> [WHAT TO WORK ON] Write out the data exactly, every line included.
(RECORDS TO PROCESS Opens)
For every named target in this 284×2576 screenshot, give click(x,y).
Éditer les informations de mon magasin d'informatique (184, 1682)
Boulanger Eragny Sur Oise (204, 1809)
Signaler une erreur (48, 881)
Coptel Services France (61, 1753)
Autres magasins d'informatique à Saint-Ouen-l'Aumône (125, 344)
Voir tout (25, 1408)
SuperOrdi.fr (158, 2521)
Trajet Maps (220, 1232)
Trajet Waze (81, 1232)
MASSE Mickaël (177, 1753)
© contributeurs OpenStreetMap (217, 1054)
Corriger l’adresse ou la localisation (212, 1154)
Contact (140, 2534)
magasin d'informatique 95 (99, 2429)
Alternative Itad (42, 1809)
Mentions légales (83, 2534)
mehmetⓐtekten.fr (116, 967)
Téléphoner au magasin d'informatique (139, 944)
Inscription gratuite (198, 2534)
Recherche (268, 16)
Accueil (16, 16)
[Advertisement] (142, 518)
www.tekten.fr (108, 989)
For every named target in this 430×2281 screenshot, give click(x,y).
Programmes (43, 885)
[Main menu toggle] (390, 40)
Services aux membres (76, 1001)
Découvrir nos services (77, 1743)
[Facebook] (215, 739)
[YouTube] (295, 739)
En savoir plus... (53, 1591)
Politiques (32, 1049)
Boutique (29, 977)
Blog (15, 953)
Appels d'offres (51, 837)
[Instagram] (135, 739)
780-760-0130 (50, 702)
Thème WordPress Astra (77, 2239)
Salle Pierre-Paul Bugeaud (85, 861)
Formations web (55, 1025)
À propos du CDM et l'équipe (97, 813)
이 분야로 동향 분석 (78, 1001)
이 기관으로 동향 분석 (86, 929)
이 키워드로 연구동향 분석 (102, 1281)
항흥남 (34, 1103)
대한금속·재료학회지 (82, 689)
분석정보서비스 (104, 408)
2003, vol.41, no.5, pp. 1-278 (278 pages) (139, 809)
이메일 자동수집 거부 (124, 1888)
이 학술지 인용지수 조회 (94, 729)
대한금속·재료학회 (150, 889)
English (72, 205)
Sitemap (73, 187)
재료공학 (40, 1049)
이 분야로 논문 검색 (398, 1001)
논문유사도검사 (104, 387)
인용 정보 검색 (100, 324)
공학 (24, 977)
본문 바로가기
(RECORDS TO PROCESS Closes)
> [WRITTEN RESPONSE]
For every named target in this 284×2576 screenshot, give click(x,y).
Éditer les informations de mon magasin d'informatique (184, 1682)
Boulanger Eragny Sur Oise (204, 1809)
Signaler une erreur (48, 881)
Coptel Services France (61, 1753)
Autres magasins d'informatique à Saint-Ouen-l'Aumône (125, 344)
Voir tout (25, 1408)
SuperOrdi.fr (158, 2521)
Trajet Maps (220, 1232)
Trajet Waze (81, 1232)
MASSE Mickaël (177, 1753)
© contributeurs OpenStreetMap (217, 1054)
Corriger l’adresse ou la localisation (212, 1154)
Contact (140, 2534)
magasin d'informatique 95 (99, 2429)
Alternative Itad (42, 1809)
Mentions légales (83, 2534)
mehmetⓐtekten.fr (116, 967)
Téléphoner au magasin d'informatique (139, 944)
Inscription gratuite (198, 2534)
Recherche (268, 16)
Accueil (16, 16)
[Advertisement] (142, 518)
www.tekten.fr (108, 989)
For every named target in this 430×2281 screenshot, give click(x,y).
Programmes (43, 885)
[Main menu toggle] (390, 40)
Services aux membres (76, 1001)
Découvrir nos services (77, 1743)
[Facebook] (215, 739)
[YouTube] (295, 739)
En savoir plus... (53, 1591)
Politiques (32, 1049)
Boutique (29, 977)
Blog (15, 953)
Appels d'offres (51, 837)
[Instagram] (135, 739)
780-760-0130 (50, 702)
Thème WordPress Astra (77, 2239)
Salle Pierre-Paul Bugeaud (85, 861)
Formations web (55, 1025)
À propos du CDM et l'équipe (97, 813)
이 분야로 동향 분석 (78, 1001)
이 기관으로 동향 분석 (86, 929)
이 키워드로 연구동향 분석 (102, 1281)
항흥남 (34, 1103)
대한금속·재료학회지 (82, 689)
분석정보서비스 (104, 408)
2003, vol.41, no.5, pp. 1-278 (278 pages) (139, 809)
이메일 자동수집 거부 (124, 1888)
이 학술지 인용지수 조회 (94, 729)
대한금속·재료학회 (150, 889)
English (72, 205)
Sitemap (73, 187)
재료공학 (40, 1049)
이 분야로 논문 검색 (398, 1001)
논문유사도검사 (104, 387)
인용 정보 검색 (100, 324)
공학 (24, 977)
본문 바로가기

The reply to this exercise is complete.